Don’t Amend Constitution
A Social Issue Such as Gay Marriages Doesn’t Belong There.
The
Leaf-Chronicle, July 6, 2003
P.O. Box 31029, Clarksville, TN 37040-0018
http://www.theleafchronicle.com/news/stories/20030706/opinion/600713.html
The U.S. Constitution has been amended just 27 times in
the history of our republic. The first 10 were passed as the Bill of Rights in
support for the original document. Most other amendments deal either with
voting and citizen rights or ways in which the federal government specifically
should be run.
One amendment—Prohibition—was a colossal failure. The
18th Amendment was approved in 1919 and then repealed by the 21st Amendment in
1933. It didn’t work because, ultimately, Americans did not want the
government regulating something they considered to be their own private
business.
In retrospect, Prohibition was an attempt by government
at social engineering, and it had no business in the Constitution. It was
incredibly expensive to enforce, and it gave rise to an unexpected
consequence—organized crime gaining a foothold in the United States.
This trip down the constitutional memory lane is inspired
by recent remarks from Tennessee Sen. Bill Frist, who has said he supports a
proposed constitutional amendment to ban homosexual marriage in the United
States.
Frist said he was concerned that since the U.S. Supreme
Court threw out a Texas law that prohibited acts of sodomy between homosexuals
in a private home, that could lead to gay marriages and a deterioration of
laws against all criminal activity in the home.
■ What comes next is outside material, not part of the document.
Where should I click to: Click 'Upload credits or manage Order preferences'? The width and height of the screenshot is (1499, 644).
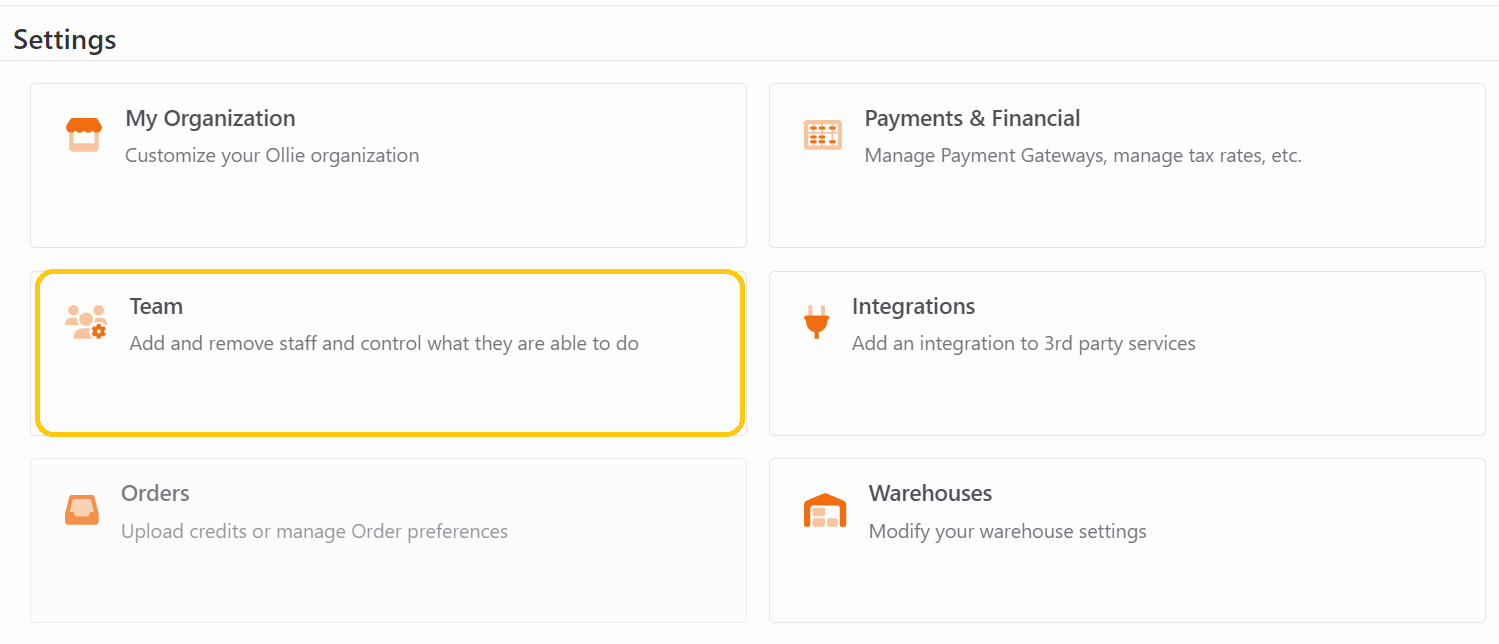pyautogui.click(x=314, y=531)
This newspaper respectfully disagrees with Frist’s
assessment. The high court’s decision to recognize privacy rights of two
consenting adults behind closed doors is not going to lead to social
anarchy—and reflects the fact that while many Americans may not agree with
the practice of homosexual acts, they also don’t want to see the police
burst into bedrooms and slap handcuffs on consenting adults.
But other laws on the books concerning nonconsensual
sexual contact—pedophilia, for instance—will continue to be vigorously
enforced.
In the coming years, individual state legislatures may
look at the issue of gay marriages. The matter is one that deserves
considerable debate in our society. But the subject doesn’t need a
constitutional amendment.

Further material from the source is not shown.